Farm Talk

Crops

July 17, 2012

Corn prices vs food prices, don’t blame corn

Parsons, Kansas — Only 1.5 percent of U.S. Corn Supply Is Used In “Cereals and Other Products” Category… Farmers Still Get Only nine cents of the $4.19 That Consumers Pay for a Box of Cereal According To USDA Price Statistics

“With a drought-driven-reduced 2012 corn crop we see higher corn prices paid to farmers being blamed as the reason food prices to consumers will rise and that is wrong,” says Gale Lush, Nebraska corn farmer and Chairman of the American Corn Growers Foundation. “Only 200 million bushels or 1.5 percent of the 2011/12 marketing year’s 13.5 billion bushel corn supply will be utilized in the corn use category of “Cereals and Other Products” according to the June 2012 reports from the U. S. Department of Agriculture’s (USDA) Economic Research Service. The farmer’s share is only nine cents of a $4.19 box of cereal.”

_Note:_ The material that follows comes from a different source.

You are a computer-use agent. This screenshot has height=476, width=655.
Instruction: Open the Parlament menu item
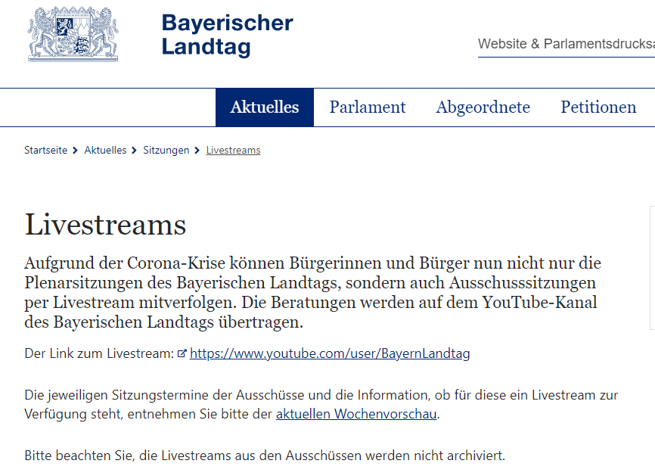click(368, 107)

“For those who are trying to make corn use for ethanol the scapegoat farmers need to remind the public, politicians and consumers that only the starch from yellow field corn is used to produce ethanol,” said Lush. “The protein, minerals, oils, all those high value feed components, still go to livestock feed just as they would have if the entire bushel of corn would have been fed to livestock. The real added value is that with corn use for ethanol the livestock still gets the feed and the U.S. economy gets all those billions of gallons of ethanol that results in about $1.09 per gallon cheaper gasoline prices at the pump for all U.S. motorists, or a savings in 2011 of about $1,200 per household, according to the University of Wisconsin and Iowa State University.”

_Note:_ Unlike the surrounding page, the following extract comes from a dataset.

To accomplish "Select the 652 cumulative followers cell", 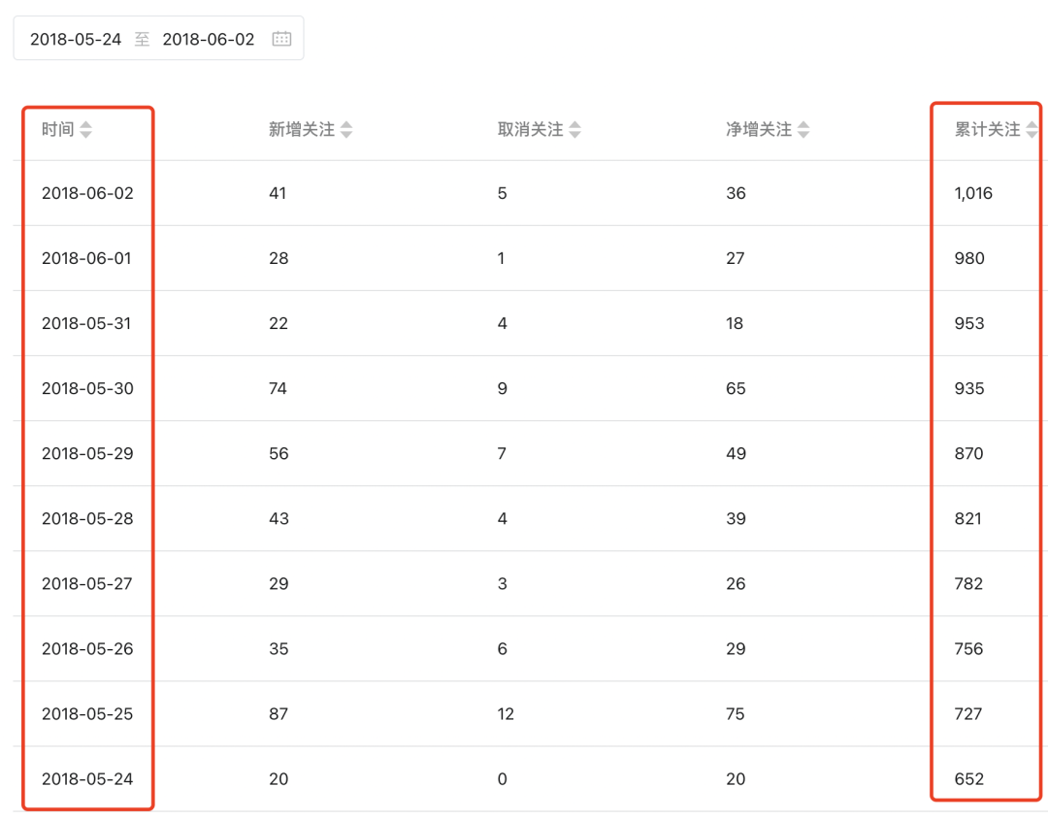I will pyautogui.click(x=969, y=779).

Lush added, “According to the USDA National Agricultural Statistics Service the retail price paid at the grocery store for an 18 ounce box of cereal, such as corn flakes in May 2012, was $4.19. The farmer’s share of that $4.19 box of cereal was only $.09 or about two percent.  Even with stronger corn prices the farmer still only gets about two percent of the retail price paid by consumers for the relatively small amount of the U.S. corn supply that goes to cereal products. Who gets $4.10 of that $4.19 price paid by consumers for that box of cereal? According to USDA, off farm costs including marketing, processing, wholesaling, distribution and retailing account for 80 cents of every food dollar spent in the United States. It’s not the price of corn causing grocery prices to go up.”